Personal data stolen in ransomware attack on Hong Kong’s Ngong Ping 360 attraction

The operator of Hong Kong's Ngong Ping 360 cable car attraction has confirmed a significant ransomware attack that compromised personal data of multiple stakeholder groups. On February 27, 2026, the company detected irregularities in its internal network system and immediately alerted both Hong Kong police and the Office of the Privacy Commissioner for Personal Data. Subsequent investigation confirmed that attackers stole data and issued a ransom demand, prompting the company to issue a public apology to guests, employees, and relevant stakeholders. The breach represents another high-profile cybersecurity incident affecting Hong Kong's tourism infrastructure, following similar attacks on transportation and hospitality sectors in recent years.

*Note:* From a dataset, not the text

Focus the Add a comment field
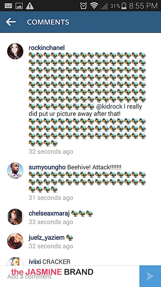This screenshot has height=287, width=161. pyautogui.click(x=70, y=276)
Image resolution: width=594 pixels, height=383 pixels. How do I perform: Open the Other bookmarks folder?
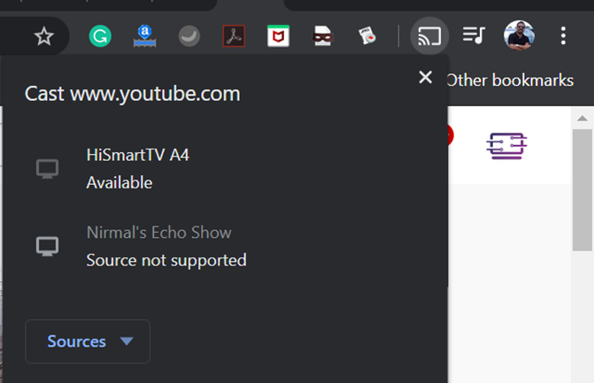click(x=509, y=80)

The preliminary assessment revealed the breach compromised information about staff, annual pass holders, suppliers, and tenants at Ngong Ping Village, along with guests on promotional lists. Specifically, the stolen guest data consists of names and contact details including phone numbers and email addresses. The company emphasized that the compromised internal network was separate from the cable car operation system, ensuring that safety systems and electronic payment data remained unaffected. This separation likely prevented more severe operational disruptions, though the personal data exposure creates significant privacy concerns for affected individuals. The incident highlights ongoing cybersecurity vulnerabilities in tourism infrastructure despite increased digitalization efforts across Asia's hospitality sector.